Хотя вы можете сбросить вес с помощью диеты, Американский совет по упражнениям рекомендует также регулярно включать упражнения в режим потери веса. Это даст вам преимущество потери веса, потому что вы будете терять вес и улучшать свою физическую форму, что может помочь вам удержать вес в долгосрочной перспективе.
Видео дня
Сколько и как быстро
Казалось бы, просто резко сократить калории, чтобы быстро потерять вес, но со временем это наносит больше урона, чем пользы. Поддержание решительных мер, которые привели к потере веса, часто бывает затруднительным, и согласно информационной сети контроля веса, быстрая потеря веса может вызвать дефицит питательных веществ, повышенный риск возникновения желчных камней и потенциальных проблем с сердцем. Они рекомендуют потерять не более 1 - 2 фунтов в неделю. При этом безопасном, здоровом темпе вы можете потерять 8-16 фунтов за два месяца.
Сжечь калории с помощью Cardio
Чтобы потерять 1 фунт жира в неделю, вы должны создать калорийный дефицит в 500 калорий в день. Поскольку сердечно-сосудистые упражнения сжигают калории, это может способствовать этому дефициту. Американская сердечная ассоциация рекомендует делать 60 минут умеренного сердечно в большинстве дней недели. Это может быть что угодно: от ходьбы и езды на велосипеде до плавания и прыгающей веревки. Если вы не можете выполнить целую кардио-сессию за один раз, то также эффективна разделение на три, 20-минутные сессии в течение дня.

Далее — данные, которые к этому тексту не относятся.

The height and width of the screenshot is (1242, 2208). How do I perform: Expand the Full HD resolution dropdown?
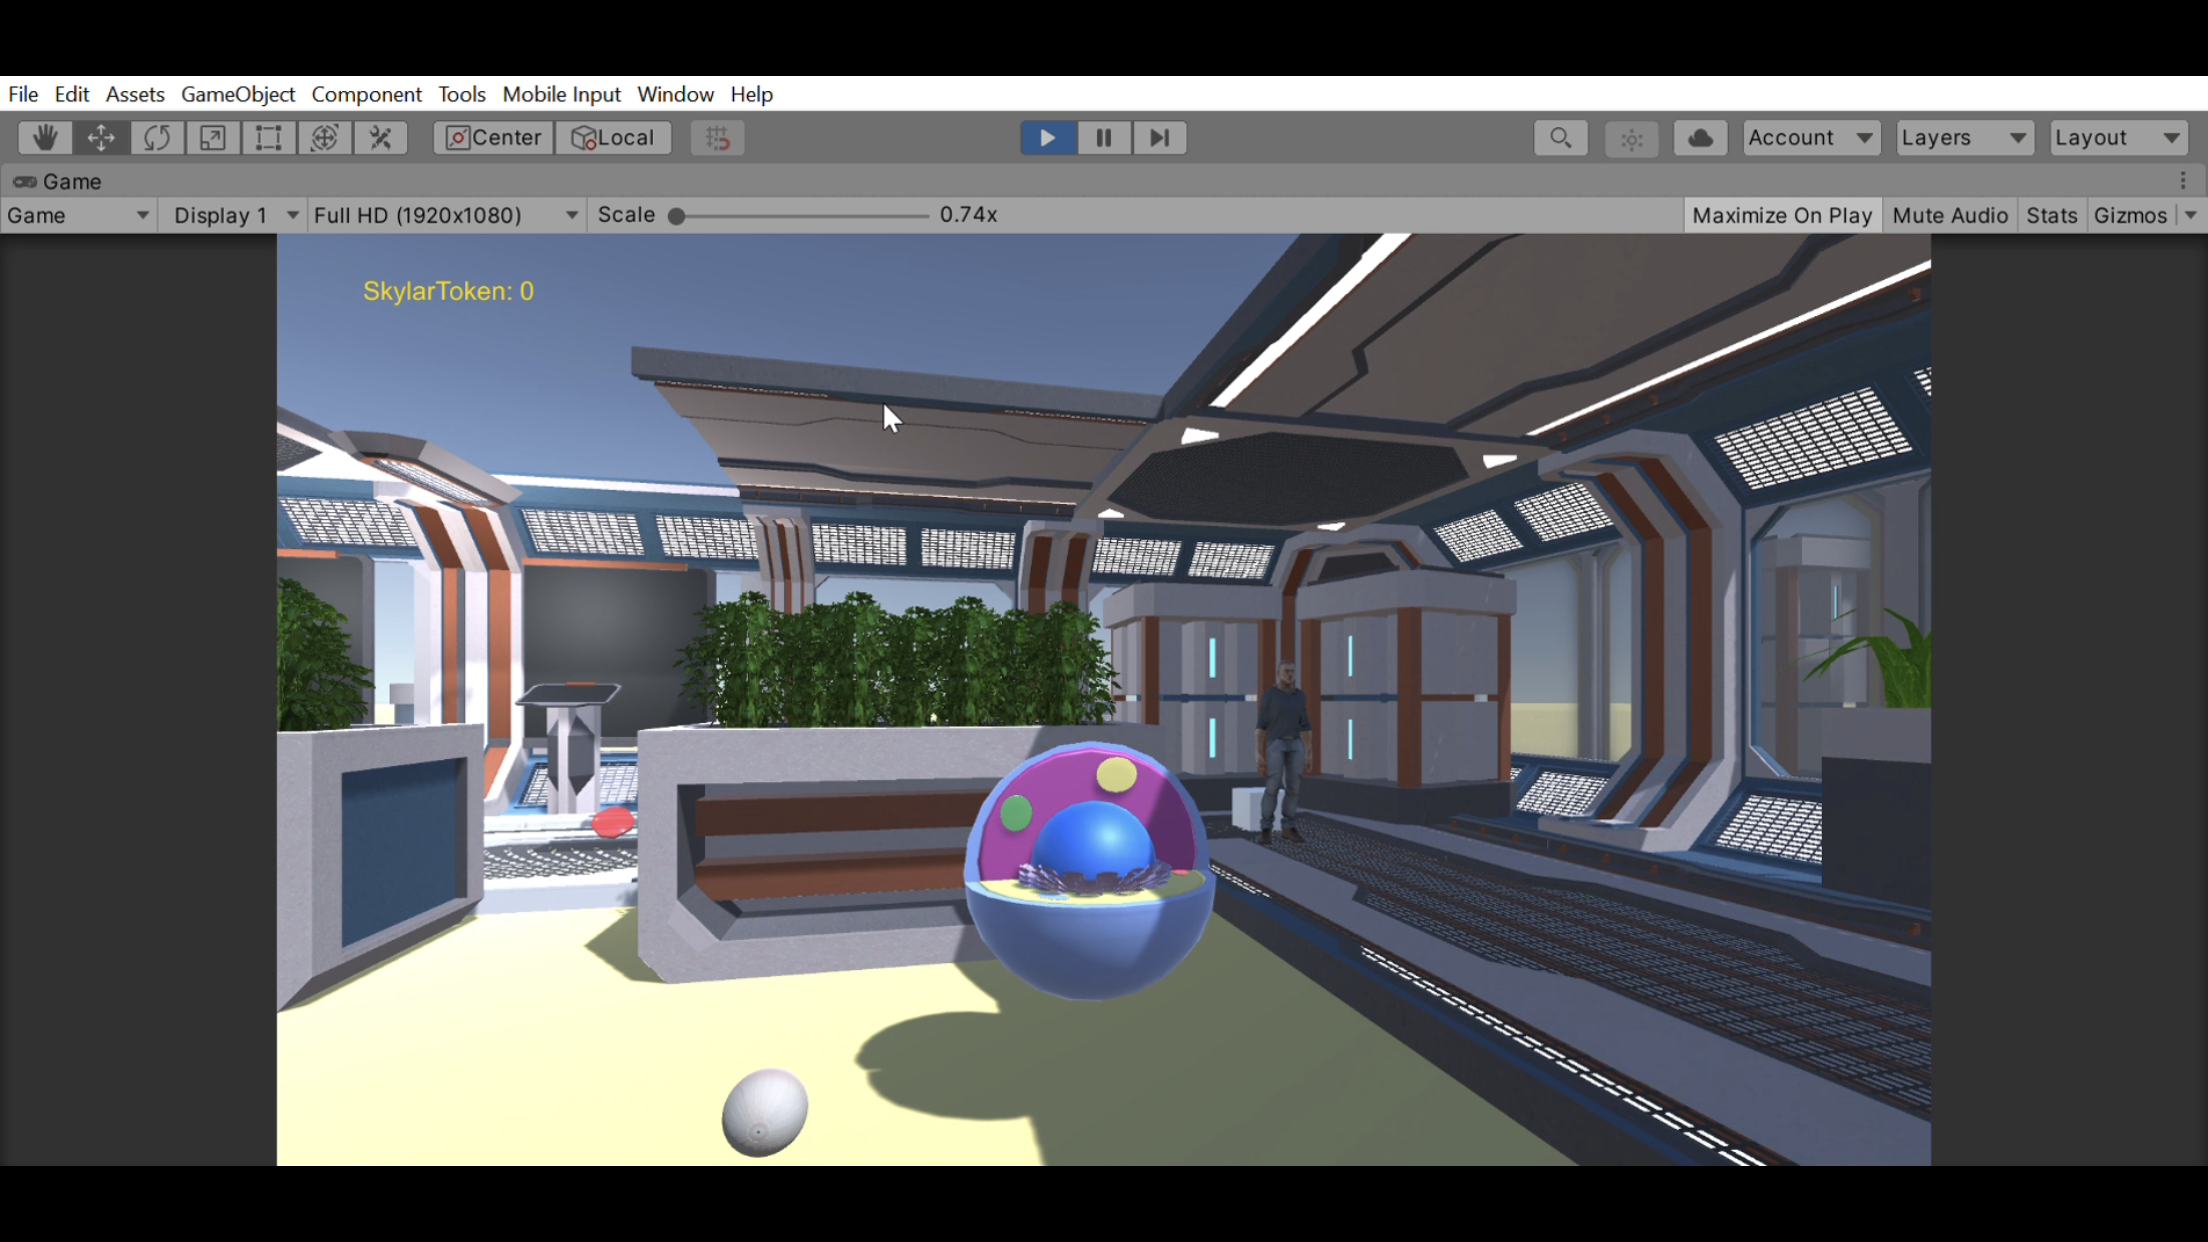[x=445, y=215]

Включение высокоинтенсивного обучения интервала
Высокоинтенсивное обучение интервалу (HIIT) может добавить разнообразие в вашу рутину кардио и эффективно помочь вам сбросить вес. Интенсивность этого типа обучения дает вашему калорийному ожогу импульс; вы сжигаете калории во время тренировки и после тренировки, когда ваши мышцы восстанавливаются. Во время этого типа обучения вы чередуетесь с легким в обслуживании, умеренным ритмом упражнений и энергичными темпами. Например, пробежка в течение двух минут, а затем скорость до одноминутного спринта. Заменяйте между интенсивностями в течение примерно 15 минут или дольше, пока вы приобретаете опыт.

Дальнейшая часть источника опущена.